_EXERCISE GOAL_: Copies of all lines that contain "will" are needed; take them from the data below.

Stored data
○ ○ ○ ○ ○ ○ ○
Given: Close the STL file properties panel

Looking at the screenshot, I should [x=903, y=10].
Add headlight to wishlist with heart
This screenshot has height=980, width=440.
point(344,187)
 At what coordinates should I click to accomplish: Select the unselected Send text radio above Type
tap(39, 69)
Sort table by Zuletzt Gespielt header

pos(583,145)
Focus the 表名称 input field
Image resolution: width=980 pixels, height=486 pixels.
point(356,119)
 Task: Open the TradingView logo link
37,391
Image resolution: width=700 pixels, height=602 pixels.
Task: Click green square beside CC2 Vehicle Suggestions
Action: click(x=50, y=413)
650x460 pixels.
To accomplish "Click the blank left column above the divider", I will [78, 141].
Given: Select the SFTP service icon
○ ○ ○ ○ ○ ○ ○
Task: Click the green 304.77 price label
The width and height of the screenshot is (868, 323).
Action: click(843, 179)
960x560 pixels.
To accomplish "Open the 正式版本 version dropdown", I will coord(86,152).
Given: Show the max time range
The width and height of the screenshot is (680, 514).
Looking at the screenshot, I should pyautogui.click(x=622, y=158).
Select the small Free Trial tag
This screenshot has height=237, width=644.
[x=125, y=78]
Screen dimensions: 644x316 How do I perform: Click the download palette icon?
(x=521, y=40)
○ ○ ○ ○ ○ ○ ○
_SOLUTION TO THIS EXERCISE_:
To accomplish "Click the blank left column above the divider", I will [78, 141].
To accomplish "Open the 正式版本 version dropdown", I will coord(86,152).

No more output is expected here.